Many changes associated with aging mimic changes associated with reduced fitness. Examples include body composition shifts, reduced bone density and reduced muscular and cardiovascular fitness.
While some of these changes are inevitable, many are related to changes in lifestyle, in particular to reduced physical activity, which often occurs as we age.
Although we cannot turn back the hands of time, perhaps we can slow them down just a bit.
Our Bodies, Ourselves—And How Physical Activity Help
Body composition changes, including reduced muscle mass and increased fat mass (the “evil spread”), are due in part to a decrease in metabolic rate that comes with age. In addition, by the middle of the third decade, we lose on average about 1 percent of bone mass per year, contributing to reduced bone density and osteoporosis.
Activities that can most affect body composition are those that can be performed for relatively long durations and thus burn calories. Walking, jogging, cycling, swimming, rowing and the like—these so-called large-muscle-group activities fall into this category. Bone density and metabolic rate are influenced most through weight-bearing activities such as walking and jogging, while non-weight-bearing activities such as cycling and swimming may not be as helpful. Weight training assists in maintaining metabolic rate, muscle mass and bone density. The feeling of “stiffness” associated with reduced joint flexibility or range of motion is also found with advancing age. A flexibility routine should include slow, static stretching from head to toe and can be practiced on your own or in a group yoga, tai chi or other program that emphasizes pain-free movements that go through the range of motion of each joint.

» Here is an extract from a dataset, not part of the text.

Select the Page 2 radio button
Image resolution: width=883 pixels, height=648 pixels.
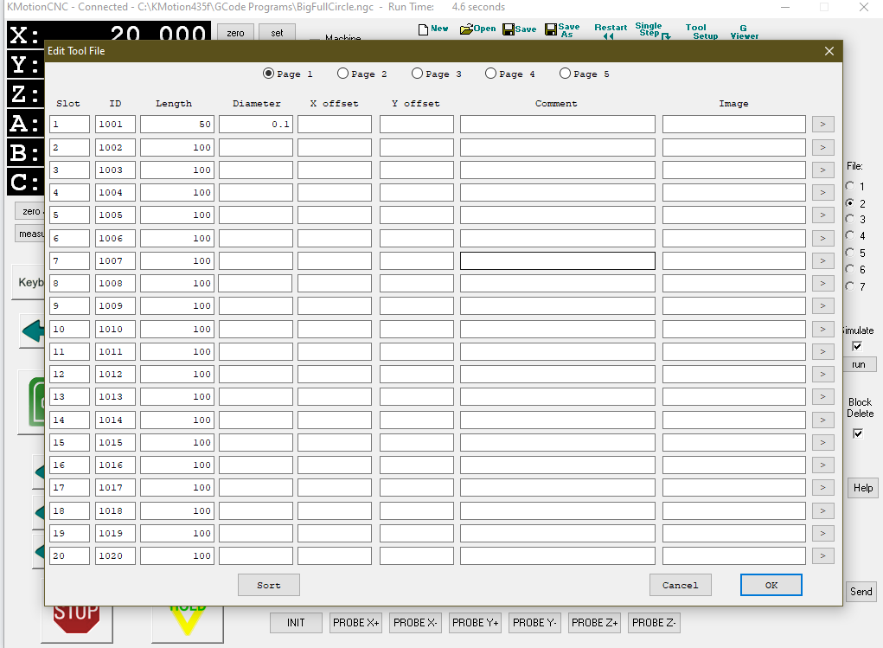343,74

Reduced cardiovascular fitness and being unable to perform work and activities of daily living without rapid heart rate and disproportionate increases in breathing are also associated with aging. In short, things that used to be easy to do like climbing stairs and mowing the lawn now seem harder. The large-muscle-group activities mentioned above will likely have the most benefit to maintaining cardiovascular fitness. It should be noted, however, that a stronger person will be able to do more work with less output of energy, so do not neglect strength-training exercises. In fact, many activities of daily living are more affected by muscular strength and flexibility than by cardiovascular fitness.
Remember to consult your physician to assess the impact of increasing physical activity levels on control of your blood glucose levels. Also consider having several sessions with a qualified personal trainer to get you started.
So, get active, stay fit, have fun—and see you at the gym!